But the couple's lawyer says that Ritz, who is also member of Parliament for Battlefords-Lloydminster, appears not to be familiar with the legal procedure.
Haidah Amirzadeh says if the appeal is withdrawn it would basically kill the application.
Waheeda and Ashfaq Afridi have spent three years trying to get the little boy named Ajjab to Canada.
He is the son of Waheeda's sister, who is a widow struggling to raise her six other children.
Saskatchewan officials have said they support the child coming to the province and are encouraging Ottawa to allow it.
Amirzadeh said the Afridi family submitted the application to Ottawa before the federal government decided in 2013 to stop accepting adoptions from Pakistan.
Speaking to talk show "John Gormley Live" earlier this week, Ritz said the federal government has received the signed letter of no objection from the province but it is only “the start of the process.”

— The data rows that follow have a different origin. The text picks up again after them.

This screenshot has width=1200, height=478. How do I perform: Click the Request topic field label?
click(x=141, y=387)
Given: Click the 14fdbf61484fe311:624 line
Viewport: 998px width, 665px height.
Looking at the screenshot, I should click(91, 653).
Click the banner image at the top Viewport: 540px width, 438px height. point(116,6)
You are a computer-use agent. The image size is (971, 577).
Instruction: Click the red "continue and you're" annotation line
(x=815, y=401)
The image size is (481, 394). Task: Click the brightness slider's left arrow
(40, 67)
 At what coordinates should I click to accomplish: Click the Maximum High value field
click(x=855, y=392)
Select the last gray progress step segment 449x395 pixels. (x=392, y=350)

When asked by Gormley whether Immigration Minister Chris Alexander could expedite the process if the appeal was discontinued and a new application was submitted, Ritz answered “yes.”
“If your friend, the lawyer, wants to withdraw the appeal, things can change a little more dynamically than they have now,” Ritz said.

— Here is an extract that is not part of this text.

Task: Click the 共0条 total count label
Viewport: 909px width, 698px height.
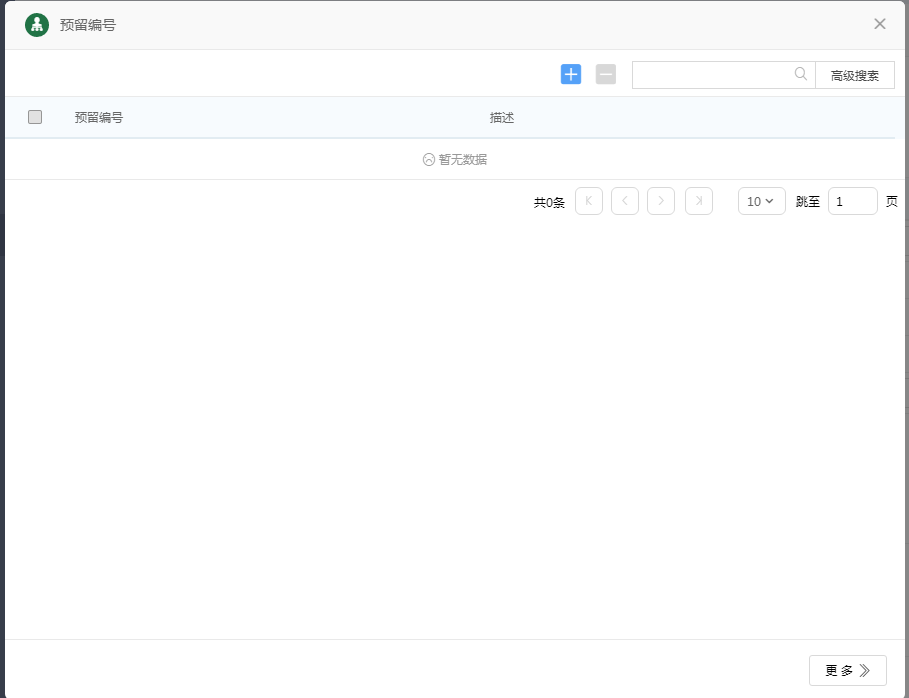Action: [549, 202]
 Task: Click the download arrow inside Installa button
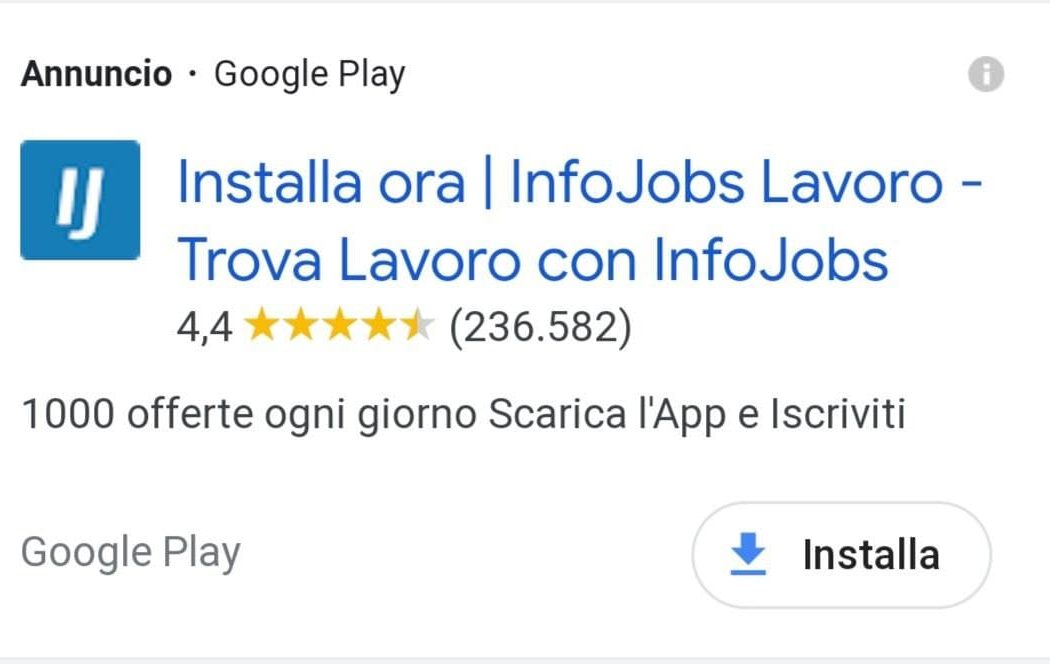[746, 555]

Kevin Menard, communications specialist with Citizenship and Immigration Canada, said it would be inappropriate to comment on a matter currently before the courts.

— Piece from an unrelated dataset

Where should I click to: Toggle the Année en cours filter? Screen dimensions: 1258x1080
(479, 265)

“We will reach out to the province to seek written clarification on what their official stance is on Pakistan adoptions,” Menard said. "If a new application were submitted, the letter of no objection would have to overcome all legal concerns raised by the provinces when they decided to cease adoptions from Pakistan in July 2013."
Waheeda Afridi, who has been a Canadian citizen for nearly a decade, has been living abroad to care for the boy since his birth in 2010.
Amirzadeh said Waheeda is in ill health and needs to return home to Saskatoon as soon as possible.